TASK REQUIREMENTS >> Could you retype the records below exactly as they appear, skipping any pictures?
################
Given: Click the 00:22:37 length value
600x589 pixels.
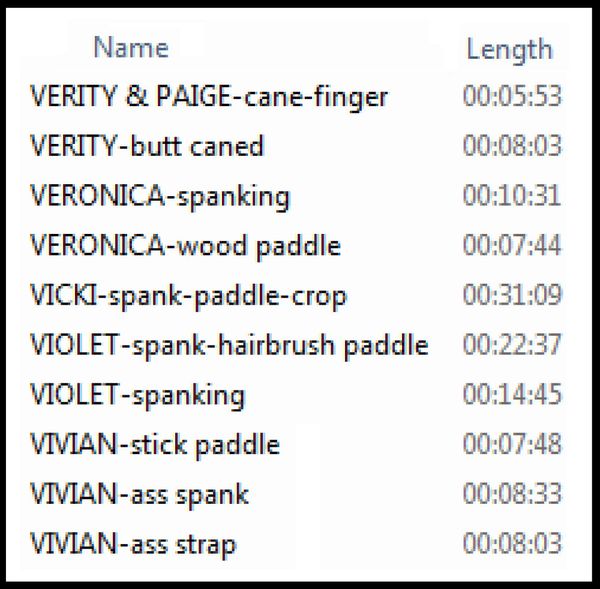Looking at the screenshot, I should click(512, 344).
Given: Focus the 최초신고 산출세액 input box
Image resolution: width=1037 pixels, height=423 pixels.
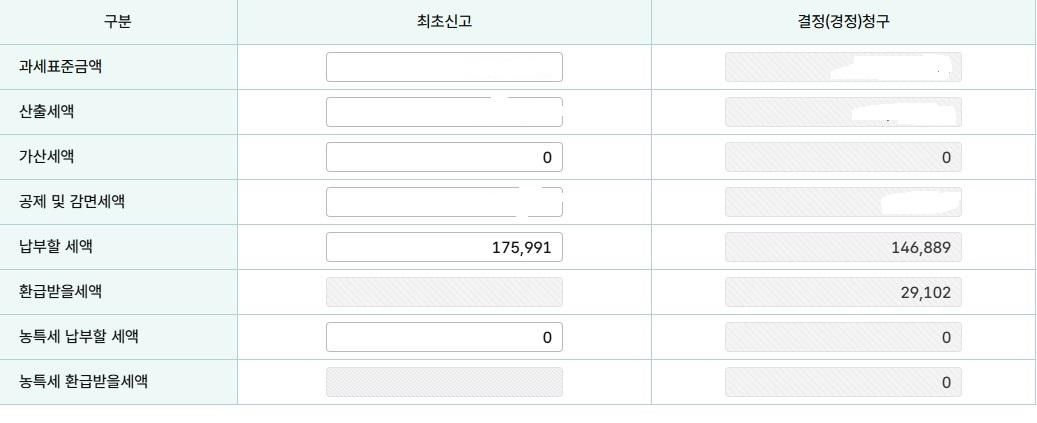Looking at the screenshot, I should click(444, 112).
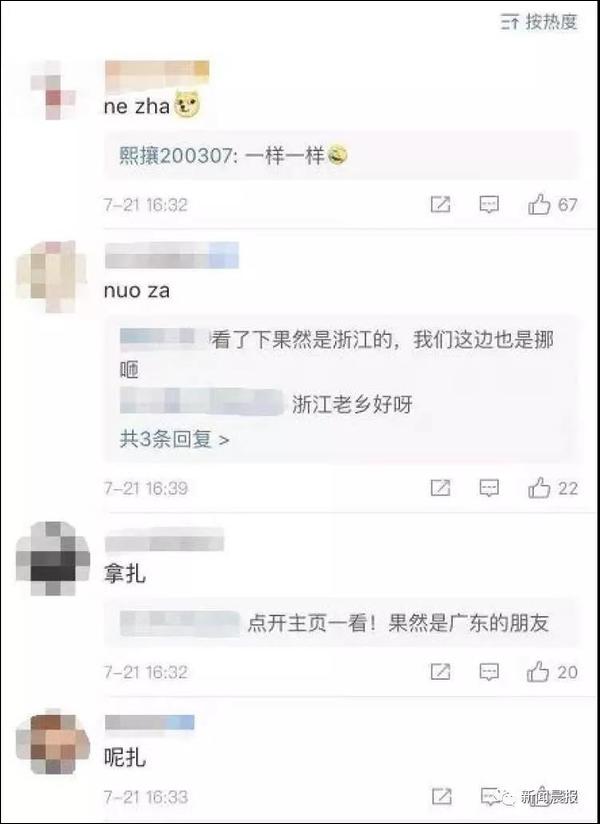
Task: Open the 按热度 sort option
Action: (539, 22)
################
TASK RESULT >>
Given: Click the 00:22:37 length value
600x589 pixels.
Looking at the screenshot, I should click(512, 344).
Given: Focus the 최초신고 산출세액 input box
Image resolution: width=1037 pixels, height=423 pixels.
Looking at the screenshot, I should click(444, 112).
Task: Open the 按热度 sort option
Action: (539, 22)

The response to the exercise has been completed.